Wednesday, March 26, 2008

Girlfriend's Gotta Gun

I went by Solomon Projects to check out photographer Nancy Floyd's show "She's Got a Gun." I had seen a couple of different images from this series at the ACP Portfolio Walk last year.

"Sharp Shooter Karen Bowker with Smith & Wesson Model 41, Santa Ana, California, 1994,2008"

Floyd, a professor at GSU, started the series in 1993 documenting woman who carry and use firearms under the three specific premises of "pleasure, power, and profession."

The show is in tandem with the release of her book under the same title. The book began as a photography project but as Floyd became more engrossed in the subject it expanded to include a telling of her personal story (she too enjoys the company of a gun) and the history of woman and guns in America since 1850.

This is one of the more odd shots, and for me, one of the more interesting in terms of composition. Or maybe it's just the inclusion of pink couches with a turquoise coffee table covered in guns that makes the word "odd" come to mind, but her living room does tell a larger story.

Katy Grannan, "Ghent, NY" 2000

I was reminded of Katy Grannan's "Model American" series in the similar approach towards taking portraits of people in their intimate environments accompanied by a trace of something askew or incongruous.

"Clair Sherwood with her Guns and her Grandmother's Guilt. Atlanta, Georgia, 1997. Sherwood's firearms: J. Stevens 12- and 20- gauge shotguns, .22- caliber H-D Military, and .22 caliber Wards Western Field no. 484, 2008."

In many ways I think this series reads like a research project or anthropological study. The long titles state the gun specifications in a concise, fact gathering way, and the images omit miscellaneous information not directly related to the woman or her firearm. Floyd also removes herself from these images (as much as any photographer can) and captures a very straight portrait. There is never a sense of Floyd finessing the viewer's interpretation of the subject. Unlike Grannan's work, which is seeped in insinuation, including weighty details that even the model may not be aware of, Floyd stays true to the subject, she is not pulling the strings but simply pressing the shutter (or dare I say, pulling the trigger?), and no doubt representing these women as they wish to be represented.

"Lily Mendoza with .380 Sig Sauer, On Target Shooting Range, Laguna Niguel, California." 1996, 2008.
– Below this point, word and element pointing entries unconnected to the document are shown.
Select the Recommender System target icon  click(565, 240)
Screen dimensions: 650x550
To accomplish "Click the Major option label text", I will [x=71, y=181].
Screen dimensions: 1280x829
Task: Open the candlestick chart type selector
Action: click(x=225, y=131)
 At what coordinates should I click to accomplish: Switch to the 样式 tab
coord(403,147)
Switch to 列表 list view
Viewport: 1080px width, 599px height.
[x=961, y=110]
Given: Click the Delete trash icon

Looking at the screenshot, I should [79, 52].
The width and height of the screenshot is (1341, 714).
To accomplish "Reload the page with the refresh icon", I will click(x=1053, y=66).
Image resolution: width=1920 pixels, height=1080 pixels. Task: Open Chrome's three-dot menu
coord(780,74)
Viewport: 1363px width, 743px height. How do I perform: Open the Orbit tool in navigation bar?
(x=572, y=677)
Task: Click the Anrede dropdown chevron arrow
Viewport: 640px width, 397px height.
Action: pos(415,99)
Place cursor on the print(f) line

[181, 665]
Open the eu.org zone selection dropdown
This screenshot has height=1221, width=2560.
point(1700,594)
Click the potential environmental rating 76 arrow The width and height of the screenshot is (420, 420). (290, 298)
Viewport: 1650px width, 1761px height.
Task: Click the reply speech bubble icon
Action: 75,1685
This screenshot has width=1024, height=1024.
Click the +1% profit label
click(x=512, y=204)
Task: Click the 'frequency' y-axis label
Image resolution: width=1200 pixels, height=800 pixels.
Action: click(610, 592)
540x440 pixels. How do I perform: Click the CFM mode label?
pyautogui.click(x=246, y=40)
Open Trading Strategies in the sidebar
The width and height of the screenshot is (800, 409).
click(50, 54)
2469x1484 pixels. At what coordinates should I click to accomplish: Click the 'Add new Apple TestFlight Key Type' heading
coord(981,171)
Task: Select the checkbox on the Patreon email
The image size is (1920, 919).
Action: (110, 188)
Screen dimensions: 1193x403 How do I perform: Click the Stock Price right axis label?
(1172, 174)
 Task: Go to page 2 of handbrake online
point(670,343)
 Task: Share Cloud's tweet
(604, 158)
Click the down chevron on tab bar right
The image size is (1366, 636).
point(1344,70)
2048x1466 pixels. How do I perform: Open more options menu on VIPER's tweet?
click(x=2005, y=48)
Floyd's only apparent agenda in her approach towards these subjects is to capture a sense of pride and confidence in their portraits. The woman face the camera with no trace of fear, (the gun working its magic) resolute in their decision not play the victim, perhaps pleased with their own prowess. Floyd does not question the individual's attraction to the firearm within the photograph, but samples a large variety of women who use guns for different reasons (whether professionally or personally), and leaves it up to the viewer to survey the findings and make their own conclusions.
"Eleven-year old Vanessa Noble with 9mm Ruger P89 before her first Practical Shooting competition, On Target Shooting Range, Laguna Niguel, California." 1996, 2008.

There is a certain happy-go-lucky attitude in these images that seems at odds with the fact that these woman are clutching lethal weapons to the bosoms. I grew up in a family of hunters where guns were treated as common place but there was always a lingering hint of danger and need for caution. In many of these photographs the gun becomes a weightless object, held like a toy; a new conversation piece.

This CL cover is pretty hilarious and that's one big gun. There are excerpts from the book included in the article, with different woman explaining their motivations in acquiring a gun.

"Gail with .45 caliber Colt Gold Cup National Match, 1994, 2008"

Gail, Southern California, 1994

"...If trouble comes to me, I don't intend to just sit there or lay there screaming 'help me.' I'm going to grab, as fast as I can, for my loaded weapon. And believe me, I have made up my mind that in order to protect my life I will shoot to kill."

There is a definite element of gender play in these images. In each photograph the gun is held by the subject as if it is an extension of the body. The figure is never looking at the gun directly(acknowledgement of holding a foreign object) but instead the gun blends in, comfortably held in the subject's grip.

These close up, near the crotch, crops in the "Hand Series" hint at a different form of power play being invoked. Beyond photographing soldiers and cops, any woman holding a gun acquires a certain masculine strength that, as these photographs imply, have sexual undercurrents or a motivation to change cultural role playing. After all, Floyd met her group of gun-slingin' compatriots at a "ladies night," a sort of night out in drag, wielding a new weapon, flirting with a new authority. There is a certain sexual attraction to dominance, strength, and risk and these photographs survey a group of woman confident in their assertion of it.

Go check out the show. Up at Solomon Projects until April 12th 2008.
Update: Show extended until May 3rd 2008 with a second artist talk/book signing to take place on Wednesday, April 23rd at 6:30pm.